Shown below are entries with pictures; the line with "You are a GUI" through the line with "1456x819 pixels. How" is the span to retype exactly, and the pictures stay out.

MATERIALS PROVIDED
=====
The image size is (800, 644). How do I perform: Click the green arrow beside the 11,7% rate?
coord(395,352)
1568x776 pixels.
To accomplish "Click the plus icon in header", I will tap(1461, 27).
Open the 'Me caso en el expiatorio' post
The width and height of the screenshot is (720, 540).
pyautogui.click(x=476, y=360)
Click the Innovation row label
=====
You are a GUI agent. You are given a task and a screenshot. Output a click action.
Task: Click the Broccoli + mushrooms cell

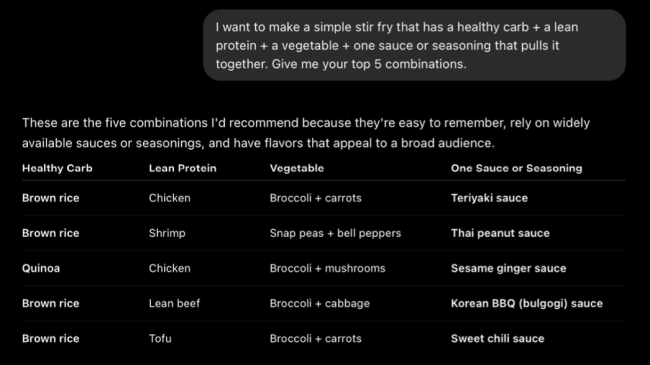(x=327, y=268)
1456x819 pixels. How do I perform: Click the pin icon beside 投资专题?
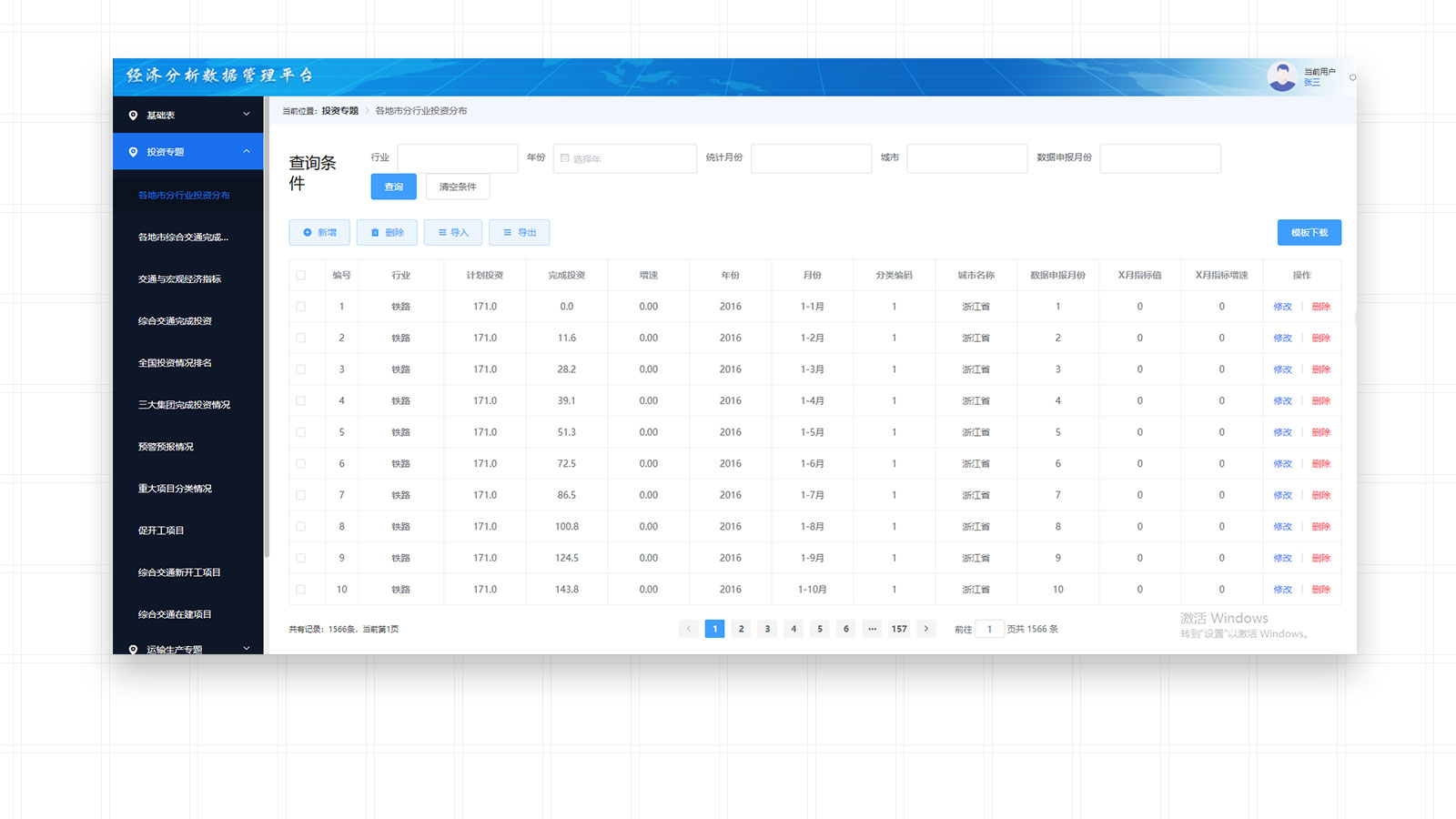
=====
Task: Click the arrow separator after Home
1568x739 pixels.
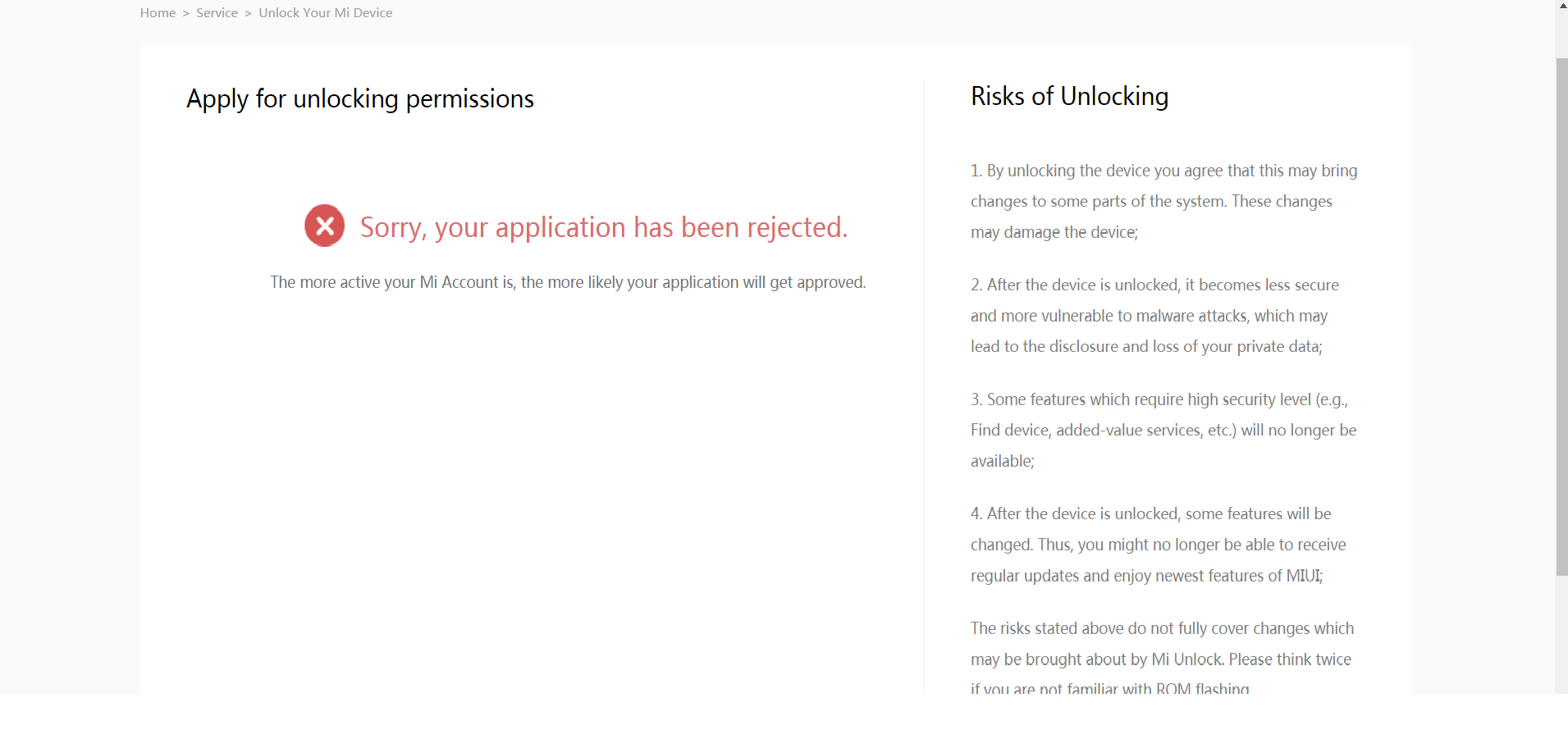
=====
ANSWER SPACE
You are a GUI agent. You are given a task and a screenshot. Output a click action.
Task: Click the Broccoli + mushrooms cell

(x=327, y=268)
1456x819 pixels. How do I perform: Click the pin icon beside 投资专题?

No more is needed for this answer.